**Dataset content**:
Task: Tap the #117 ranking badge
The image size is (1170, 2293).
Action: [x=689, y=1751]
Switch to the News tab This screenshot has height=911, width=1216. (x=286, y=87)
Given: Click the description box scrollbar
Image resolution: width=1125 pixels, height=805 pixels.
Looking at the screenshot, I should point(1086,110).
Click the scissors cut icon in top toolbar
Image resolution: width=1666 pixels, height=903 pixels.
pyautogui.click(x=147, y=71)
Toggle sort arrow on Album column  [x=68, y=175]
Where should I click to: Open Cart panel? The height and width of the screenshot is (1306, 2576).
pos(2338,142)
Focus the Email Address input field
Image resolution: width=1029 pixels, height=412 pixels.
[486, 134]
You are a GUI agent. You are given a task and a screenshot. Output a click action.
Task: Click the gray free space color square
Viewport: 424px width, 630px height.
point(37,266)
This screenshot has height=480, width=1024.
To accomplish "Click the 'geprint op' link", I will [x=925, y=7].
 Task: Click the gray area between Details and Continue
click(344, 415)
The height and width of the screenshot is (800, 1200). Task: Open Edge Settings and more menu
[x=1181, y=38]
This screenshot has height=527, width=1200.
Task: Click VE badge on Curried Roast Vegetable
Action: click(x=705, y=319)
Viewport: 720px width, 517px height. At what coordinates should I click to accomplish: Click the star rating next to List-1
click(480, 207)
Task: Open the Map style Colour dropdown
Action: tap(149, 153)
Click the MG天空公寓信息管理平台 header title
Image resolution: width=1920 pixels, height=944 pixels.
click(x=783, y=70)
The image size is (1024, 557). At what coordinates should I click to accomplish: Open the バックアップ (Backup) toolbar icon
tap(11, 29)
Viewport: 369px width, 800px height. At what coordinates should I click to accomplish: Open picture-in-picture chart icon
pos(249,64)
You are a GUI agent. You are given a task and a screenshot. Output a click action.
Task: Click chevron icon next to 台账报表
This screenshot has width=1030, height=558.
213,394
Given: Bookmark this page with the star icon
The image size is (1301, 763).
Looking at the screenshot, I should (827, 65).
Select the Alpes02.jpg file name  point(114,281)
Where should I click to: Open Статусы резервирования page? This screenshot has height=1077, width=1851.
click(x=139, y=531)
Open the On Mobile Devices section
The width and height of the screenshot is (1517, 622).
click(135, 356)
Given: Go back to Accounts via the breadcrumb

**Your assignment**: Given the records above, reproduce precisely and only the lines between the line holding "This screenshot has width=1030, height=558." and the line holding "Select the Alpes02.jpg", inclusive.

**Exercise result**:
This screenshot has width=1030, height=558.
213,394
Given: Bookmark this page with the star icon
The image size is (1301, 763).
Looking at the screenshot, I should (827, 65).
Select the Alpes02.jpg file name  point(114,281)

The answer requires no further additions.